From January to July 2021, Philippines’ pork imports already surpassed the 308,000 MT, up 300 percent year-over-year as imports supplement domestic supply. The Philippines’ top sources for imported pork so far are the European Union, Canada, and the United States.

It was in May when President Rodrigo Duterte’s Executive Order (EO) 134 became effective, lowering both the in-quota and out-quota tariff for pork for a period of one year.

EO 134, which amended EO 128, set the tariffs on pork imports under the minimum access volume (MAV) to 10 percent for the first three months, and 15 percent in the next nine months.

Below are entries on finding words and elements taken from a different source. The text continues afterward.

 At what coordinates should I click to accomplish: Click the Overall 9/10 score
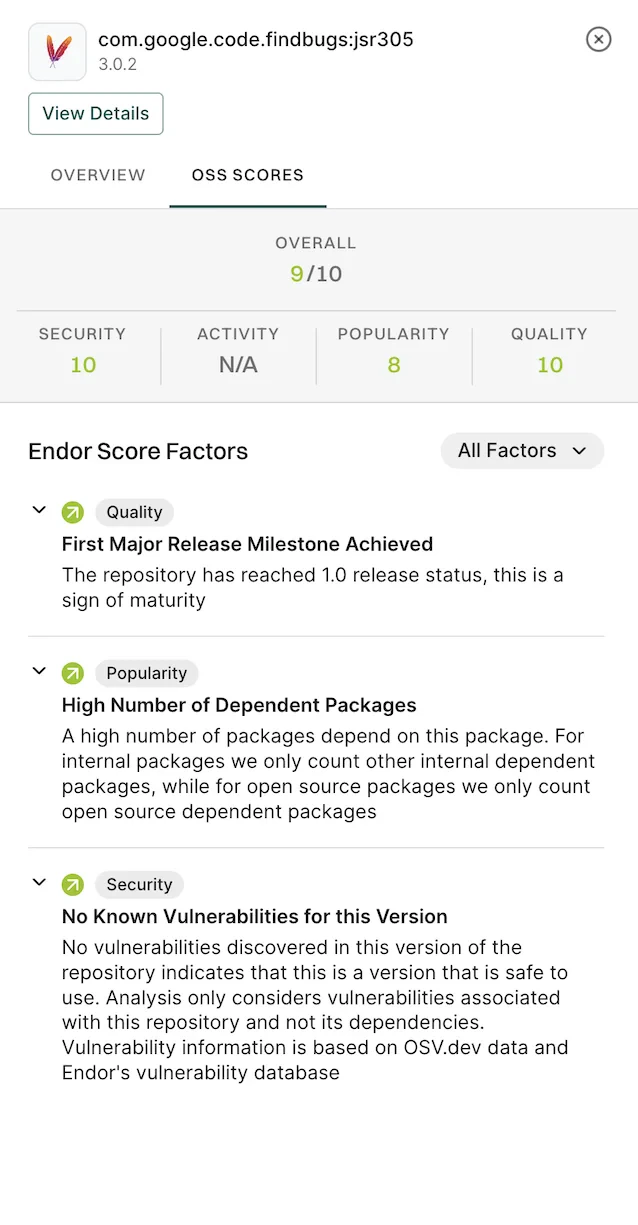pyautogui.click(x=315, y=273)
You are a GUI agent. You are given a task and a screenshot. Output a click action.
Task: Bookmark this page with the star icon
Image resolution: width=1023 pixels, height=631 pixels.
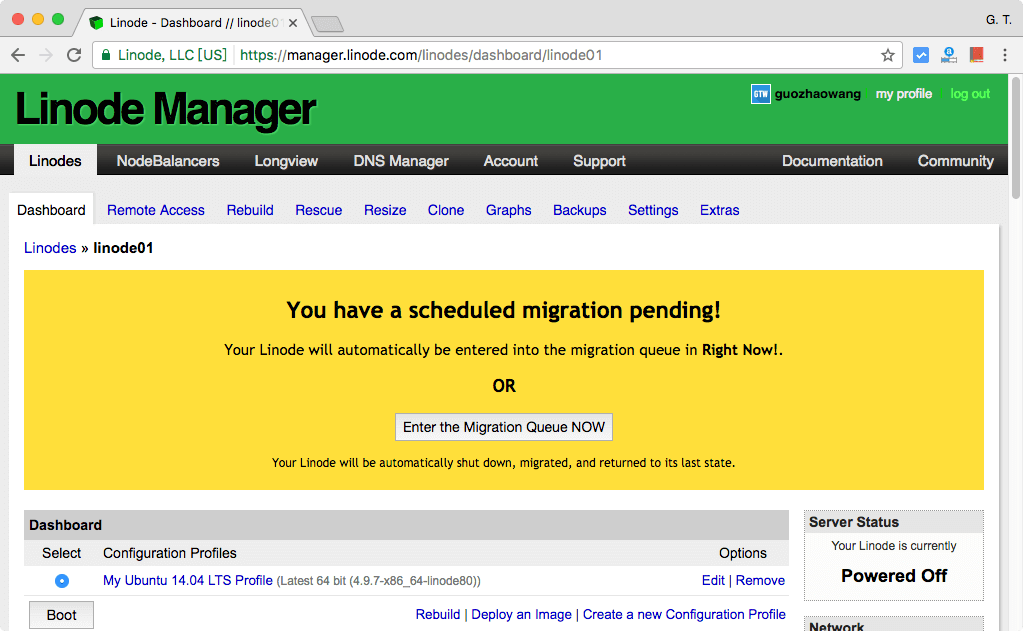pyautogui.click(x=887, y=55)
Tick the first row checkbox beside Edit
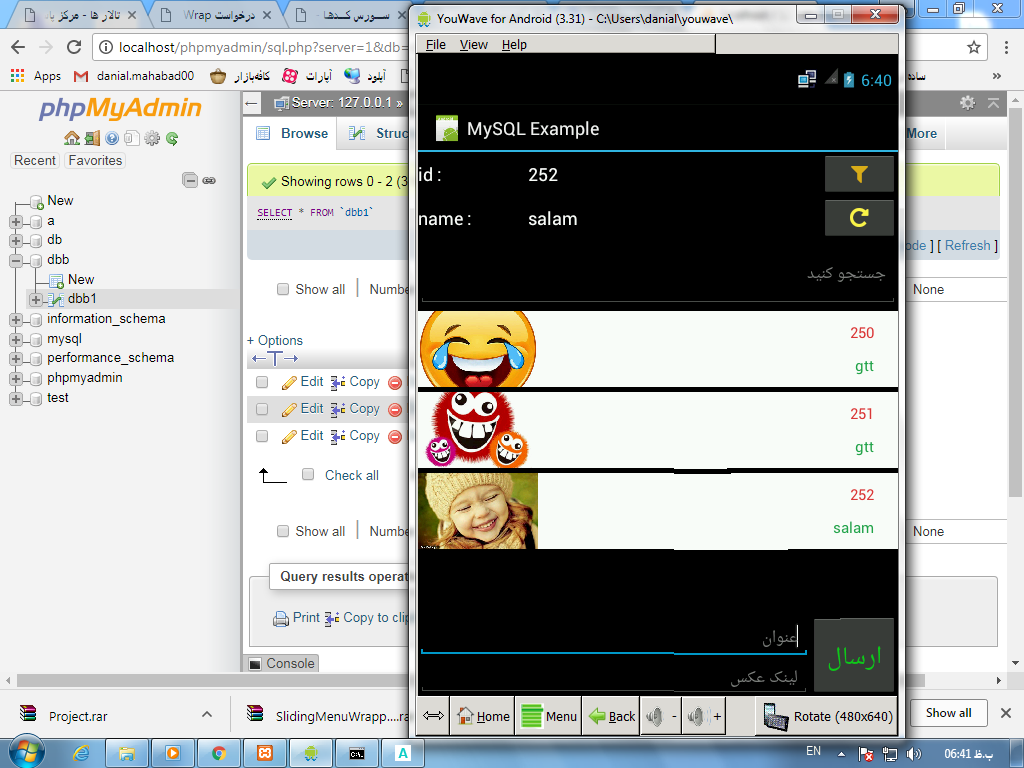Screen dimensions: 1024x768 [x=262, y=382]
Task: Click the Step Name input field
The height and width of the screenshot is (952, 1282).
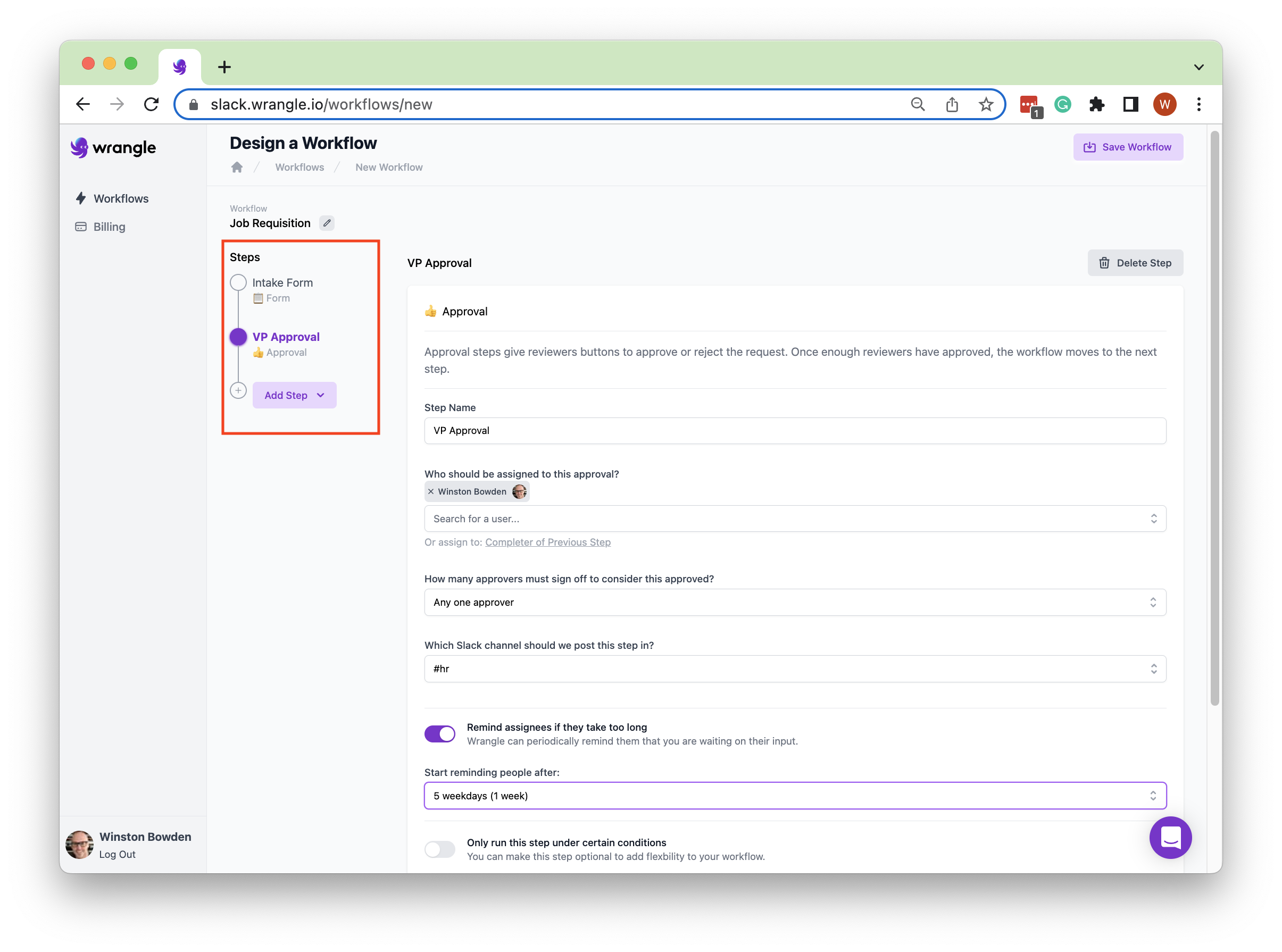Action: click(x=795, y=430)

For imports outside the MAV, the tariffs are 20 percent for the first three months and 25 percent for the succeeding nine months.

At the same time, Duterte issued EO 133 raising the MAV allocation for pork imports by 200,000 MT, from its previous level of 54,210 MT.

MAV refers to the volume of a specific agricultural product that is allowed to be imported with a lower tariff as committed by the Philippines to the World Trade Organization.

For next year, Post forecasts 2022 pork imports to reach 375,000 MT in the light of the scheduled expiration of additional pork MAV and reversion of pork tariffs to the previous higher rates by the first half of 2022.

This, while Post forecasts 2022 local production to be flat at one million MT carcass weight equivalent (CWE), as industry contacts report prospects remain uncertain amid continuing ASF cases across the country.

“While some commercial farms have started to repopulate to maintain their business, producers have generally remained cautious absent a commercially-available vaccine,” Post said.

“A potential ASF vaccine is undergoing local trials. Its success would buoy local producers’ confidence in repopulation and boost domestic production. Industry contacts further noted that recovery is not expected until 2024,” it added.

For this year, Post maintained its production outlook at 1.0 million MT, as the recent ASF outbreaks in Cagayan Province and Ilocos Norte (both located in northern Luzon) are offset by active repopulation efforts of a few commercial pig farms in Tarlac. Some ASF-free areas in Mindanao and the Visayas have also increased their production.

The latest report by the Philippine Statistics Authority noted that total pork production declined by 25.8 percent from January to June 2021 from 783,083 MT CWE to 579,502 MT CWE during the same period last year.

Regions with the largest production during the first half of the year were the Central Visayas, Northern Mindanao, and Western Visayas.